= Problem =
Go to the line below that has "You are a GUI agent. The screenshot is 390×844.", print it and each line after it exactly, and stop after the line that has "Relajación (725, 1033)"; leave out pictures.

-- Task data follows --

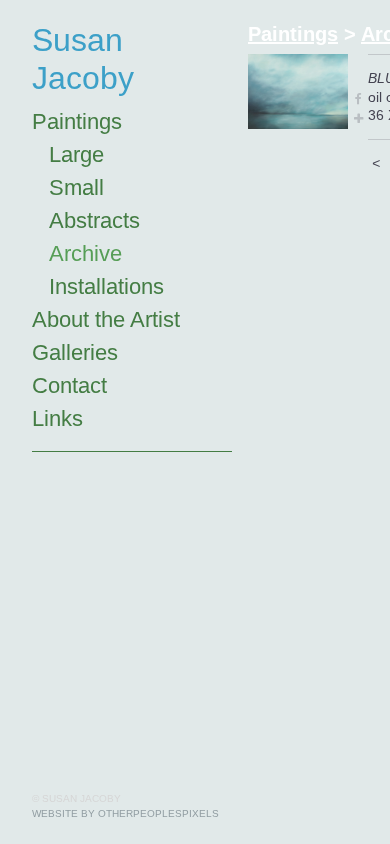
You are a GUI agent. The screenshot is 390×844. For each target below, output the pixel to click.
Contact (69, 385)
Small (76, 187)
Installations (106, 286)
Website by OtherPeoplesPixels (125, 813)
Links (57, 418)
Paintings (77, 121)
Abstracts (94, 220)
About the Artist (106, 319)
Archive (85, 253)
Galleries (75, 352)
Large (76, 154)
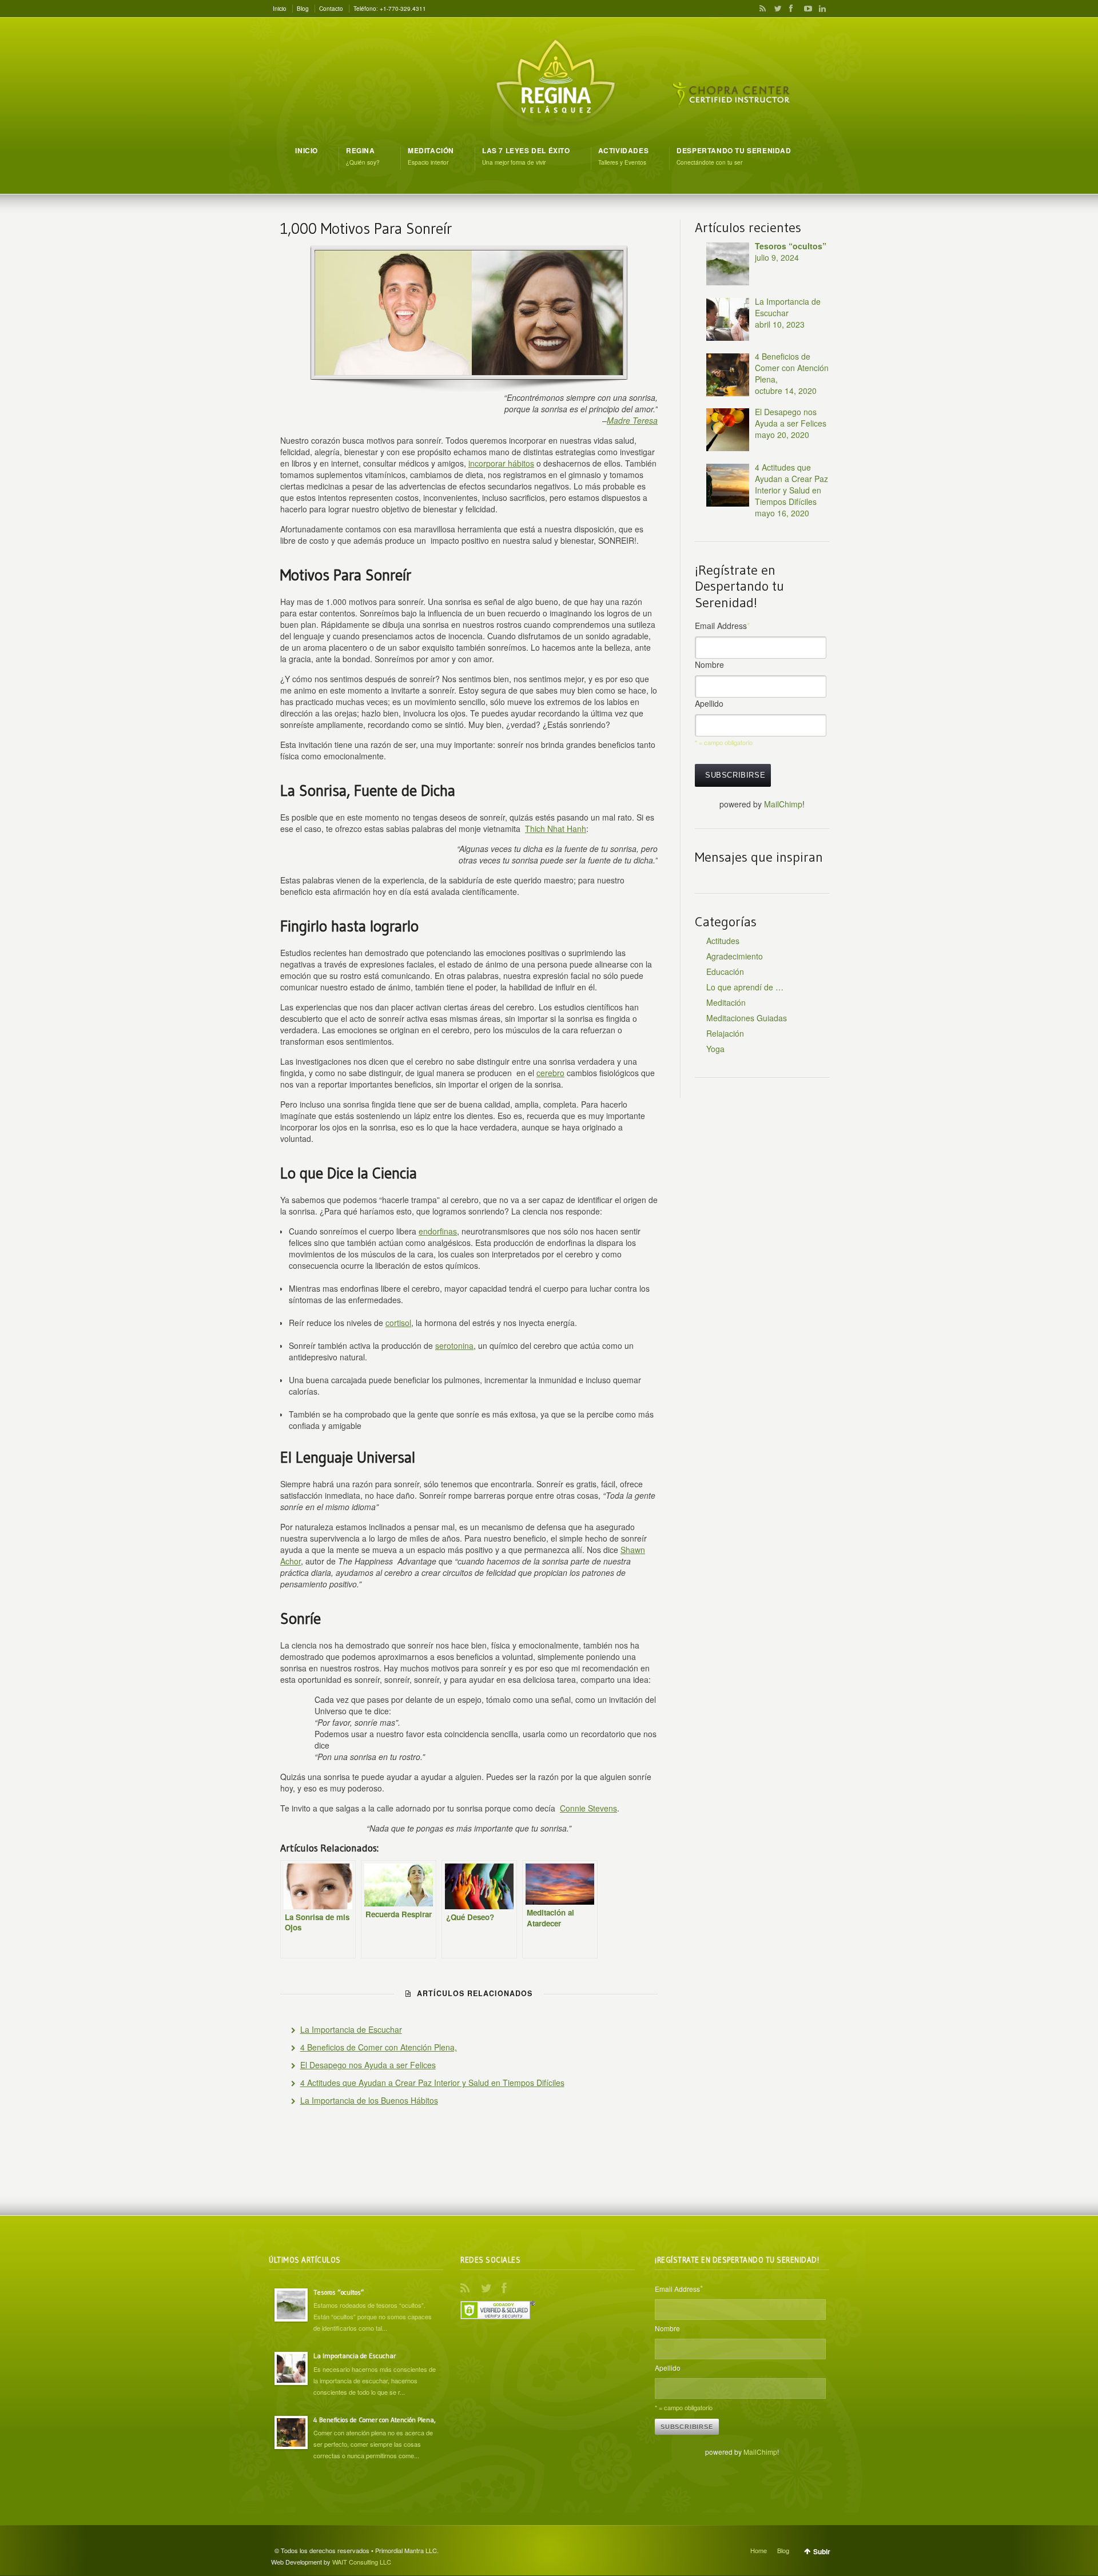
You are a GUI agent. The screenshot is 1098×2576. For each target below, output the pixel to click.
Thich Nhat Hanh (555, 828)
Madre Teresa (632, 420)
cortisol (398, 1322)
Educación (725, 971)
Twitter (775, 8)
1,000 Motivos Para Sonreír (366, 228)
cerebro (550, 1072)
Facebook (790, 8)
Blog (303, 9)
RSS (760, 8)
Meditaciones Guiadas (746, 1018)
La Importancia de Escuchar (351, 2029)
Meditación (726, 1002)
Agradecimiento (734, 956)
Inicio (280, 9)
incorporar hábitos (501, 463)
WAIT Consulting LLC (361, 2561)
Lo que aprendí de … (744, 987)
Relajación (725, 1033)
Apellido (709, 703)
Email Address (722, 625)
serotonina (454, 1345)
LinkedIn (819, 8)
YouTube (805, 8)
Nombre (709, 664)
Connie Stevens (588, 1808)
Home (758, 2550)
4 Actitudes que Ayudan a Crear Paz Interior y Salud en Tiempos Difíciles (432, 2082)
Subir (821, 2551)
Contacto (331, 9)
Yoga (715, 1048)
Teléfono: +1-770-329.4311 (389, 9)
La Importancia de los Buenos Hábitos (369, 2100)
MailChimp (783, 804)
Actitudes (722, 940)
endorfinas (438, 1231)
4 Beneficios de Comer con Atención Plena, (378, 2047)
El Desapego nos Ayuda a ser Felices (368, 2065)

-- Task data concluded --
-- Task data follows --

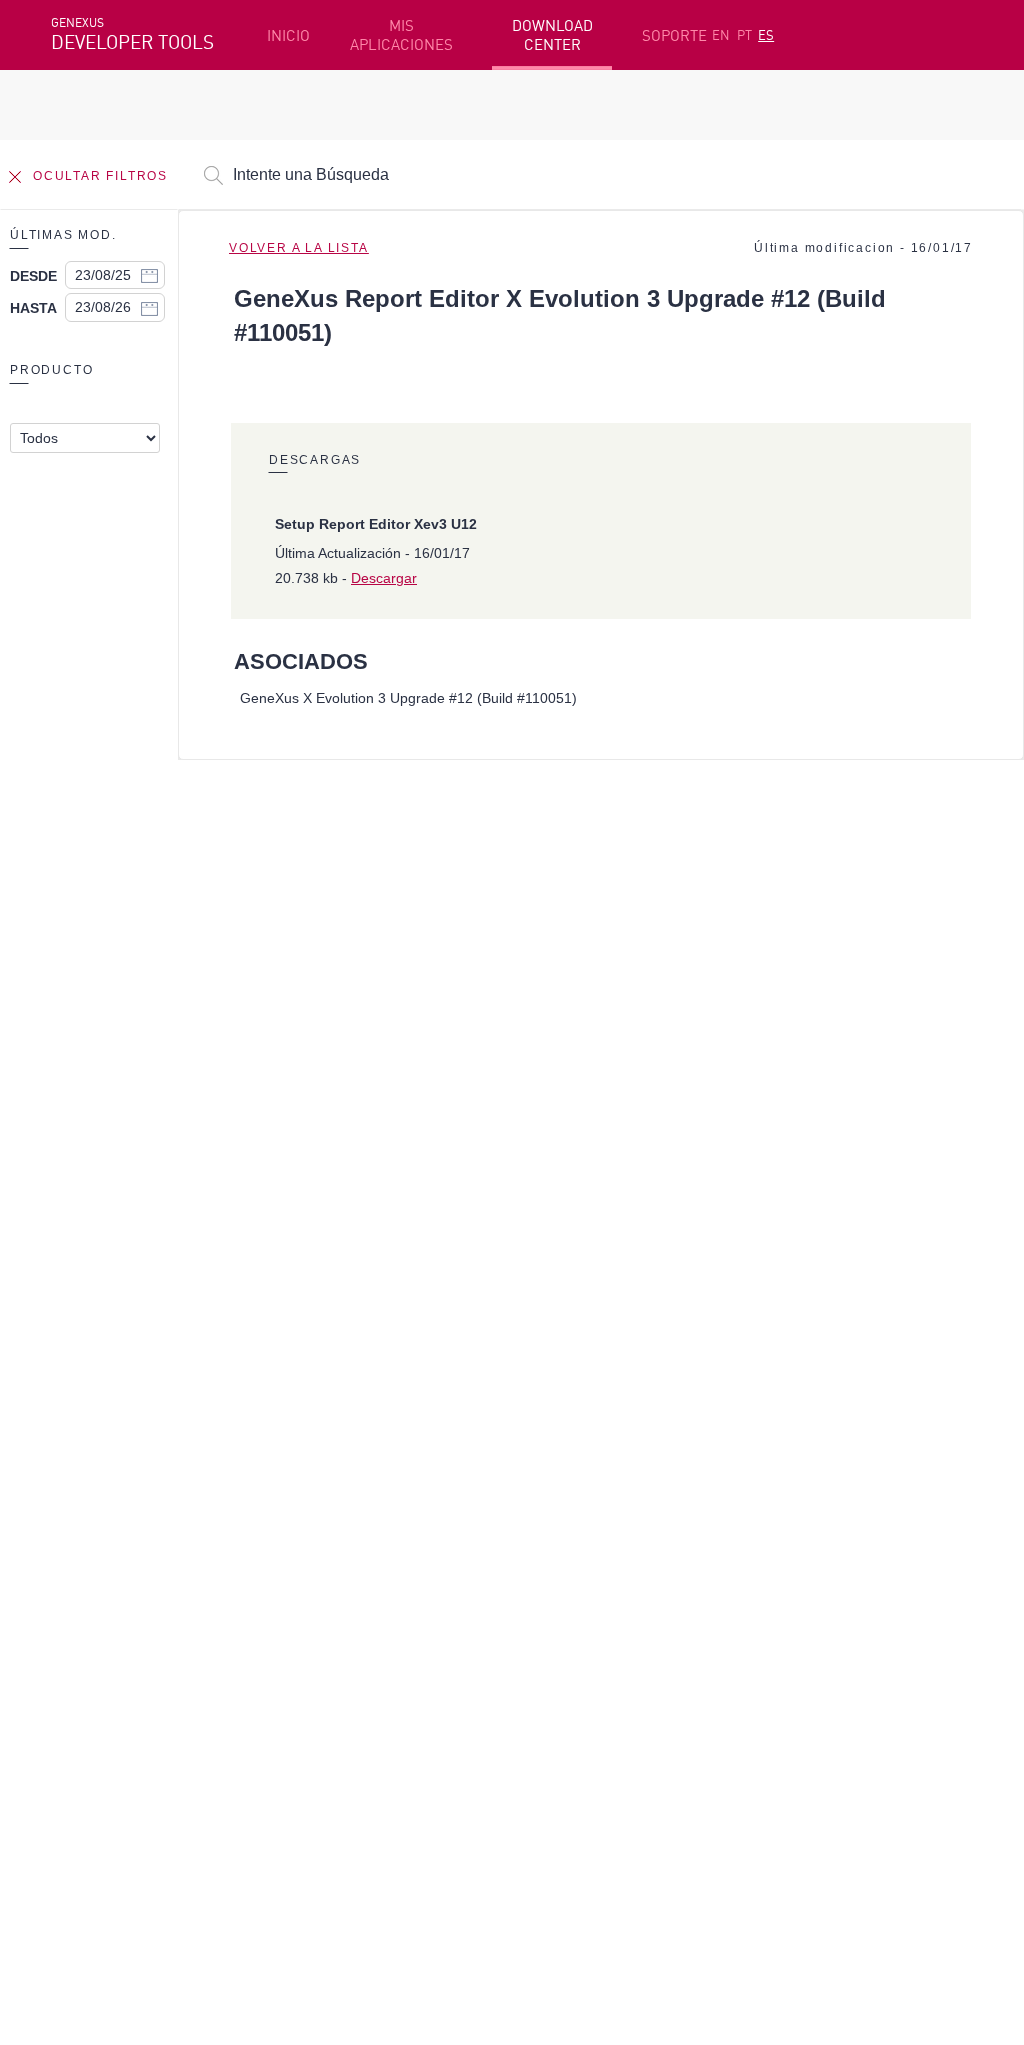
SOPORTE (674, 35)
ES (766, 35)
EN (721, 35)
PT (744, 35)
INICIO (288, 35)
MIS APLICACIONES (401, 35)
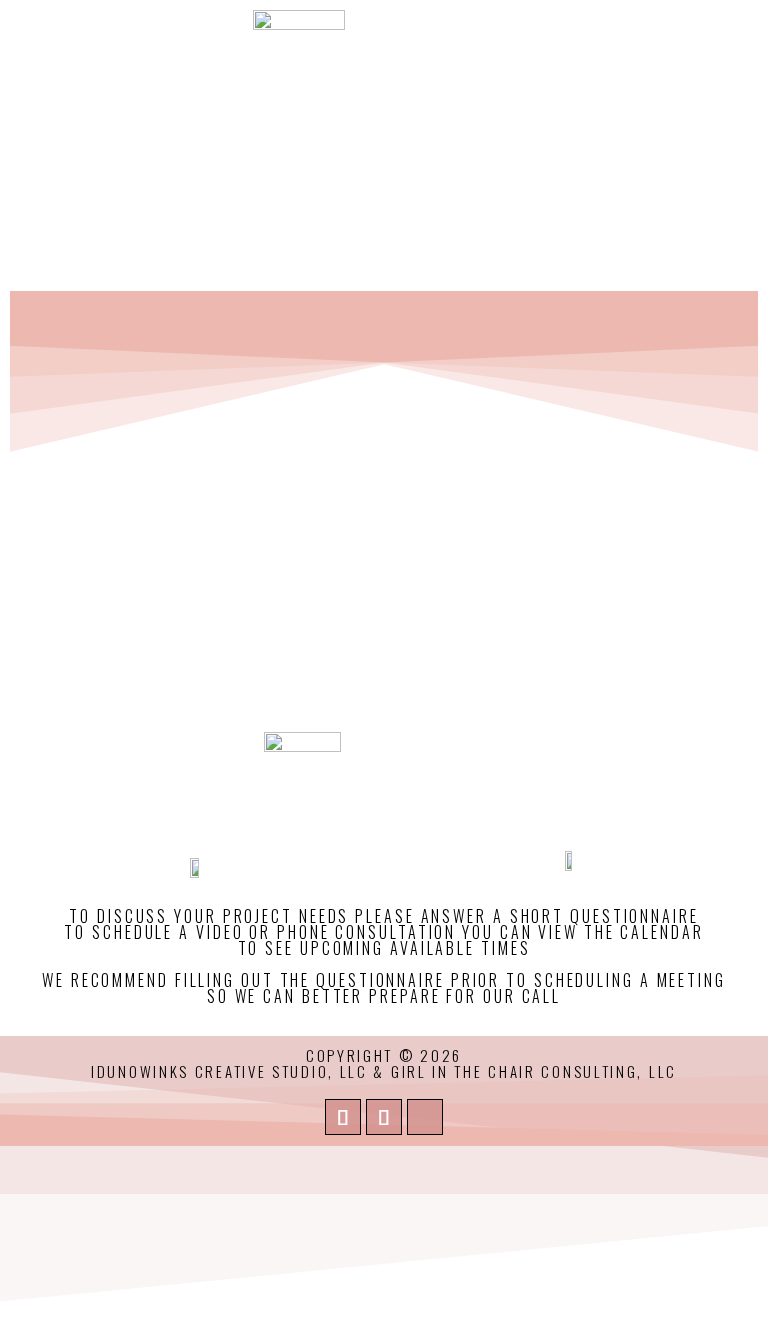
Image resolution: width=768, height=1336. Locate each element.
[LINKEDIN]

-- Task data concluded --

= Answer section =
You are a GUI agent. The screenshot is 390×844. For each target below, output the pixel to click.
Contact (69, 385)
Small (76, 187)
Installations (106, 286)
Website by OtherPeoplesPixels (125, 813)
Links (57, 418)
Paintings (77, 121)
Abstracts (94, 220)
About the Artist (106, 319)
Archive (85, 253)
Galleries (75, 352)
Large (76, 154)
You are a GUI agent. The screenshot is 1098×2576. For each target below, output the pixel to click.
Thich Nhat Hanh (555, 828)
Madre Teresa (632, 420)
cortisol (398, 1322)
Educación (725, 971)
Twitter (775, 8)
1,000 Motivos Para Sonreír (366, 228)
cerebro (550, 1072)
Facebook (790, 8)
Blog (303, 9)
RSS (760, 8)
Meditaciones Guiadas (746, 1018)
La Importancia de Escuchar (351, 2029)
Meditación (726, 1002)
Agradecimiento (734, 956)
Inicio (280, 9)
incorporar hábitos (501, 463)
WAIT Consulting LLC (361, 2561)
Lo que aprendí de … (744, 987)
Relajación (725, 1033)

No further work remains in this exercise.